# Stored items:
....

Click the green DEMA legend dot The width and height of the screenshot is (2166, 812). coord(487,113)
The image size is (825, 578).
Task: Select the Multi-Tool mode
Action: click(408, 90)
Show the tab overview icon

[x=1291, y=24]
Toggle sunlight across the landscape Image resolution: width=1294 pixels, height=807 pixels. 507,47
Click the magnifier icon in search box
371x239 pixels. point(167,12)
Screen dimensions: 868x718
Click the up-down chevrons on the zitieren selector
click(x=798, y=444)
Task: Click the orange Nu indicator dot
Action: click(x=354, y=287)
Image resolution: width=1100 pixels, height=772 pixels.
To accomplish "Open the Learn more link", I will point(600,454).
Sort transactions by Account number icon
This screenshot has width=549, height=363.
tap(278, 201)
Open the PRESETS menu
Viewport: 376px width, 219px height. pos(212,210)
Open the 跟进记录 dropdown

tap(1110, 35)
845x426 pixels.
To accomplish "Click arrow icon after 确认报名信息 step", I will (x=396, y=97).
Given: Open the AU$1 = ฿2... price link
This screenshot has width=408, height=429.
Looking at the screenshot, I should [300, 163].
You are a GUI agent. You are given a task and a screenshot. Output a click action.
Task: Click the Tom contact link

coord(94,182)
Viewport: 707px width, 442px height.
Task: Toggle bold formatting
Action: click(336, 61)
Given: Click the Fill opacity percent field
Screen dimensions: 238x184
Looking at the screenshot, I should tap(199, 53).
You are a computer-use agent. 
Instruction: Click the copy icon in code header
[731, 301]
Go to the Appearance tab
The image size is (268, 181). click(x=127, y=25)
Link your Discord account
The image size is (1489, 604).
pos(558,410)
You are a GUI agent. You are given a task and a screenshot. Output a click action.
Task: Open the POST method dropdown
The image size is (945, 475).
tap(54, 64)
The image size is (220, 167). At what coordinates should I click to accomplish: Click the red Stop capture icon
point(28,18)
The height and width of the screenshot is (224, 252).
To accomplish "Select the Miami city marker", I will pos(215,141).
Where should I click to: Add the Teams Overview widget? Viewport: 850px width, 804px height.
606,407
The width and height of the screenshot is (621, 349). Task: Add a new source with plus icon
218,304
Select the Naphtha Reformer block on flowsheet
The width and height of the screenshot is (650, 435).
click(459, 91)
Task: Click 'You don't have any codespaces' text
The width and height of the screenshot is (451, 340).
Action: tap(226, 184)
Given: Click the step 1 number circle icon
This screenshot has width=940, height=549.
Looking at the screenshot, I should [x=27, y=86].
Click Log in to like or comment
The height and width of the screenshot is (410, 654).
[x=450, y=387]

....

# Task brief:
What lines in the entries contain "step"? Report each one by copying it.

# Response:
To accomplish "Click arrow icon after 确认报名信息 step", I will (x=396, y=97).
Given: Click the step 1 number circle icon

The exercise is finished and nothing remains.